2.1 Analysis of the Positive Environmental Impacts of the Glastonbury music Event
It is known that the Glastonbury Music Festival has a lot of positive impacts on the local community, on the U.K. economy and environment.
First of all, one of the positive impacts is based on contribution to charities. According to the statistics, the Glastonbury Festival donates much money annually to different charitable organizations of the U.K. Such organizations as Greenpeace, the well-known environmental organization, WaterAid, the leading international organization which helps the world’s poorest people to get access to safe water and sanitation, are permanent partners of the Festival. It means that the organizers of the festival try to persuade festival-goers of the importance of their contributions to environment protection organizations.
Secondly, the positive environmental impact of the Glastonbury Festival is based on the fact that many festival goers become aware of the role of environment protection in our life. The festival is held in one of the most beautiful places in the United Kingdom. The festival goers have an opportunity to enjoy the beauty of nature and have a good outdoor rest (Glastonbury and the Environment, 2008, p.1) It means that they can change their relation to environment issues on our planet. They can even become the confirmed environmentalists who will be ready to protect environment in their native country (Glastonbury and the Environment, 2008, p.1).

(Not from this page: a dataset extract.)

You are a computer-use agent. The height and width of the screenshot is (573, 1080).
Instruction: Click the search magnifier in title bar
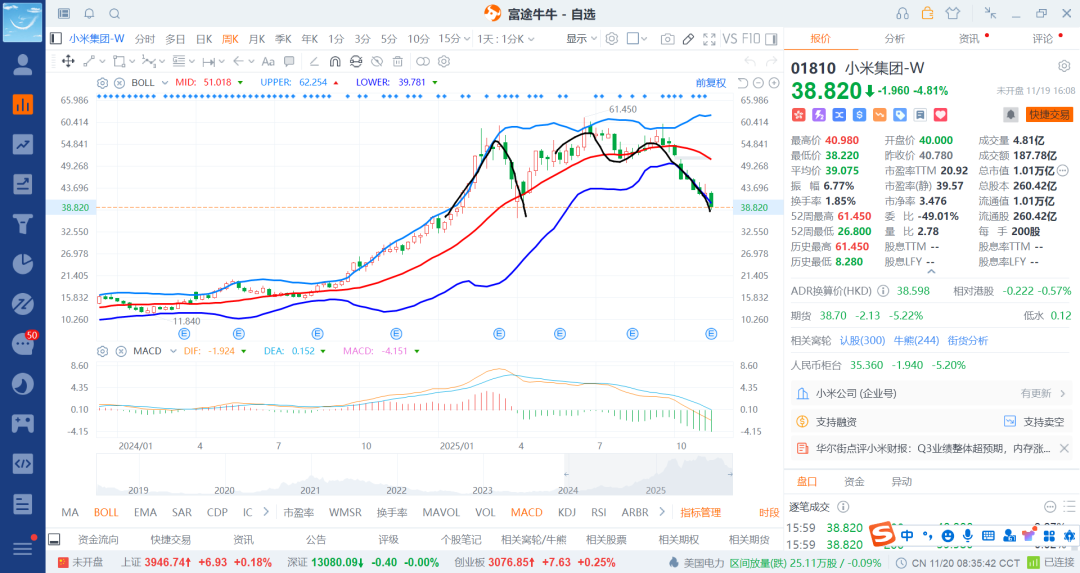[115, 14]
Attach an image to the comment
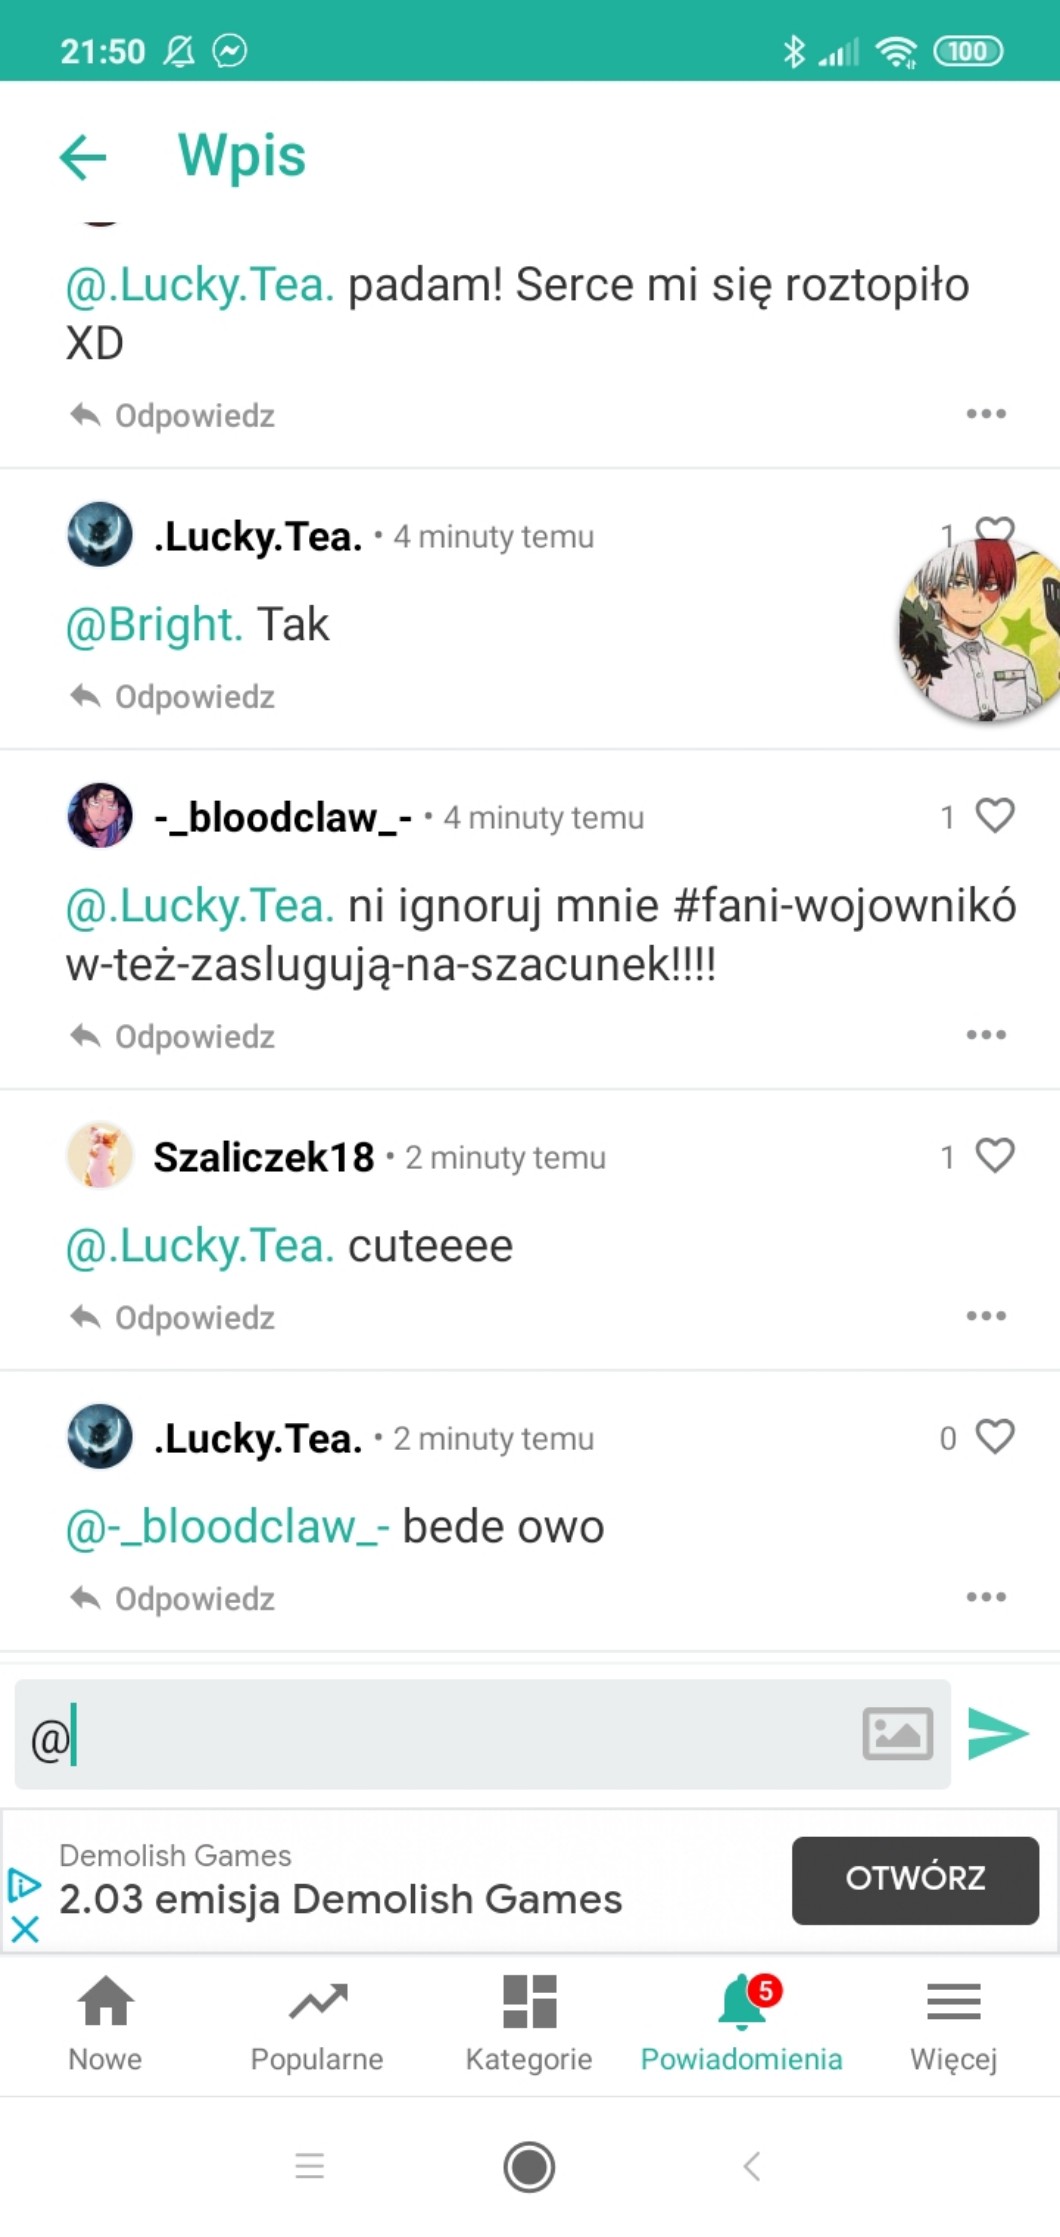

Thirdly, due to numerous environment protection campaigns conducted by festival organizers and such world famous organization as Greenpeace, the Glastonbury Festival contributes to the environment protection process. For example, in 2004, the festival-goers were urged “to plant a tree to offset the fuel consumed by the generators powering their entertainment”. The trees were planted in the special woodland of the festival area. This charity added more than 1700 trees to the woodland during the event (Barkham, 2004, p.1).